The RFID protocols cover the technical/physical features of the transponder/reader. EPC had tried to steer clear of all existing patents so that they could have a licence free situation. The first versions that were implimented were called Class 0 and Class 1, catering for different stages of technical development in the transponder chip process. Recently the manufacturers who had decided to produce solutions decided to abandon Class 0 and Class 1, and to develop a new version called Class 2. From five initial proposals, two went through to the next round and recently these have been combined into a new single Class 2 proposal.

Introducing a new Class means huge investments on chip design and delays of at least six months while new chips are designed and debugged. It also kills any further developments in Class 0 and Class 1 which are now instantaneously obsolete.

A new complication has now arisen in that a US company is claiming the Class 2 versions will infringe patents it holds on RF Protocols and it is warning everybody that they will have to licence the protocol, hence nullifying all EPC's efforts to bypass patented technology.

In fact Class 2 should never exist as it is still a reader-talks-first protocol that will prove to be unsuitable for an application where many readers are required to operate in close proximity.

To explain the difference between reader-talks-first and tag-talks-first protocols - imagine you were at a picnic in a quiet park trying to whisper to your companion, but close by you have another group of picnickers with a radio playing rock music full blast - that is the situation with reader talks first. Now imagine that back in the radio station the music souce is disconnected or comes to an end of the music track - the radio is still receiving a signal but is quiet - that is tag-talks-first. In both situations the radio is still broadcasting a signal, the difference being the amount of interference it causes.

By the time EPC accept their final protocol, possibly a Class 6? - it will be a tag-talks-first protocol purely on the need to coexist with other readers. However if they will manage to avoid all the patented protocols which take about 5 years to move through the patenting offices before they surface, remains to be seen! It is going to be a long road ahead before there is a practical EPC RF protocol.

12 May 2004

1) New compact fixed reader available
2) Catalogue of RFID components

New compact fixed reader available
The history of the development of low cost high volume RFID is very similar to that of the development of the personal computer.

Initially the key to development was in the integrated circuit used in the transponder, then developments happened in the reader, and now that excellent system performance is being achieved, the focus is now on assembly and packaging methods.

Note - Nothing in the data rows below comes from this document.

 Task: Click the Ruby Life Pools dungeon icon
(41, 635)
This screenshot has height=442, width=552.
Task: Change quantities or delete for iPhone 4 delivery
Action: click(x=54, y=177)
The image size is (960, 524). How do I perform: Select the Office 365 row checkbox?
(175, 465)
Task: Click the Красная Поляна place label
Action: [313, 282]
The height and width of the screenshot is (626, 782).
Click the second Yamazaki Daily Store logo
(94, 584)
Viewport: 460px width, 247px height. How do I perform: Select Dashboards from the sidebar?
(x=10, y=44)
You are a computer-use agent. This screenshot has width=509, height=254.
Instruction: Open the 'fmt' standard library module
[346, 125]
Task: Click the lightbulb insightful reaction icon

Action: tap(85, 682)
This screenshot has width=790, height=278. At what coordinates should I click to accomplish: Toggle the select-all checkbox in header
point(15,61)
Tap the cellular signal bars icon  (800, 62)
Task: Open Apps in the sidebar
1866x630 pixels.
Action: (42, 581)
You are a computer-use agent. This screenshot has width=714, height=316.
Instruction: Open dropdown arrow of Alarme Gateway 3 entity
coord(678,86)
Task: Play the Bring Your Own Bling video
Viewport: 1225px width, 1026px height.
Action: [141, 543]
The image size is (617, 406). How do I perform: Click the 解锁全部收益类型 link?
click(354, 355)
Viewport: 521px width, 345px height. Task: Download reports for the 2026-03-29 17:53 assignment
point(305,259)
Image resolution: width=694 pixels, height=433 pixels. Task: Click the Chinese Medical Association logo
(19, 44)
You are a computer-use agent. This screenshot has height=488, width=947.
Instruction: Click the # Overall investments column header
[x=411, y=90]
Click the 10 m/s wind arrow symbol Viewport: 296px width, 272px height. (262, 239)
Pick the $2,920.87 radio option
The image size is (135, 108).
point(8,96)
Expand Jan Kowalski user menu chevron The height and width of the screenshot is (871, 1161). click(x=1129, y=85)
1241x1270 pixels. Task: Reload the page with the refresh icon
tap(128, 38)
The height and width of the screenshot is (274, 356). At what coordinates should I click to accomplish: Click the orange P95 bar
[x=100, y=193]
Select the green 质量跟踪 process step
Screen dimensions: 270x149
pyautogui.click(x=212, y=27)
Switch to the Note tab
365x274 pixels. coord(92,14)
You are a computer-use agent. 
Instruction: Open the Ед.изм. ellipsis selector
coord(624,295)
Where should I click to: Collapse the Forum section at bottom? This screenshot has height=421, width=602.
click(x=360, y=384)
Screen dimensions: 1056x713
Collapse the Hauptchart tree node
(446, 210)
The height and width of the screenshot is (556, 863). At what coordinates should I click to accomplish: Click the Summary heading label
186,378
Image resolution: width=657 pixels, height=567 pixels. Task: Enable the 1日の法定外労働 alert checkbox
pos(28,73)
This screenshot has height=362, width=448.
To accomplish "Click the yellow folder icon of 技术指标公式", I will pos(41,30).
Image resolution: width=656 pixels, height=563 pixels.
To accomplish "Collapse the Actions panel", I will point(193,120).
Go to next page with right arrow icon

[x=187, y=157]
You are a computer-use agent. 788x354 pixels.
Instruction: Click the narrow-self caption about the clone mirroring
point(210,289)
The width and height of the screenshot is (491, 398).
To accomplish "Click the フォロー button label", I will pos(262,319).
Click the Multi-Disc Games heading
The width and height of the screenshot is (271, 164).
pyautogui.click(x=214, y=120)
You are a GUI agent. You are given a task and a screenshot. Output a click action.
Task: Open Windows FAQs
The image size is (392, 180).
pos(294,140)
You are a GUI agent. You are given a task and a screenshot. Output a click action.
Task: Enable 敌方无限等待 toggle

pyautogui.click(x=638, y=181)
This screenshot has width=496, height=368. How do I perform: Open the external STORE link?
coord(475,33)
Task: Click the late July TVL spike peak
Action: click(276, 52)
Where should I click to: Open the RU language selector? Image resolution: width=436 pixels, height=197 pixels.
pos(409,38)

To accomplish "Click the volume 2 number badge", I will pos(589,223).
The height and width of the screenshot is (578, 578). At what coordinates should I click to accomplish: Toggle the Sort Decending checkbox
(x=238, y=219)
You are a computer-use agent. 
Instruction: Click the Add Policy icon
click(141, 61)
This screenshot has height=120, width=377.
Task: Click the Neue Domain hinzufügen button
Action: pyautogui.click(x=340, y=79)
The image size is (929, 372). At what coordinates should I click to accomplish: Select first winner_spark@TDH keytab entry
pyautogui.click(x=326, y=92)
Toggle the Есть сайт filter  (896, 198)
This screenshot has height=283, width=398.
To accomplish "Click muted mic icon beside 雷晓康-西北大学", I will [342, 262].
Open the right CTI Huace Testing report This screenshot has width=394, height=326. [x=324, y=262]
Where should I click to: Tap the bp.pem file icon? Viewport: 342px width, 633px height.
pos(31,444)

Trolley Scan have repackaged their technologically advanced super sensitive reader in a new lightweight case that is ergonomically pleasing, suitable for mass manufacture, and yet maintains its high standard of performance and electromagnetic compatibility with other users in the RF spectrum.

The new reader has been designated the "compact fixed reader". It

  • weights just 3.5kg
  • the case is made from moulded ABS plastics
  • size is only 29 by 26 by 13cms
  • operates on mains power
  • operates on the UHF frequencies of 860MHz to 930MHz using only 10kHz bandwidth
  • working with the Trolleyponder range of 200uW transponders, the reader is tested to read transponders at up to 11 meters before shipping
  • can read up to 500 transponders in a field at a time
  • using a "tag talks first" protocol, can operate in close proximity to other compact fixed readers operating on the same frequency band
  • uses a bistatic antenna system
  • RS232 data interface
  • specifically designed to provide high electromagnetic compatibility with other users
  • brackets for attaching to a wall can be provided

The advantage of the new compact fixed reader is that by using moulded case parts gives lower manufacturing costs for volume shipments which gives lower selling prices.

The reader is compatible with previous versions of readers and transponders provided by Trolley Scan and their licensees.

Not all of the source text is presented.